■ **Problem description**
How many lines below include the string "agent"? State the number alone.

■ **Provided entries**
:::::
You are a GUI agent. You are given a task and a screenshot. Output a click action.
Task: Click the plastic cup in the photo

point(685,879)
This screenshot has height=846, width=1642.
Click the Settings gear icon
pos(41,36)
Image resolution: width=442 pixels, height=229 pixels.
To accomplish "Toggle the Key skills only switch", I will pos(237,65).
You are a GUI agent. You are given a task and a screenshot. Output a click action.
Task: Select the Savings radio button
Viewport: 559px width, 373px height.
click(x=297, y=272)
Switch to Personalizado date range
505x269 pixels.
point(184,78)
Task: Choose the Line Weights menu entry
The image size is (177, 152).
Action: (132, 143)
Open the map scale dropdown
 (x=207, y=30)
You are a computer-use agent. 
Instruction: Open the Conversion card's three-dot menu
:::::
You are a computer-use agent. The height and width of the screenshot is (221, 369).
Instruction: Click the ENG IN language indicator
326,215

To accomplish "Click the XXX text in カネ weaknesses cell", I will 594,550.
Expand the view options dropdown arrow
:::::
■ **Exercise response**
4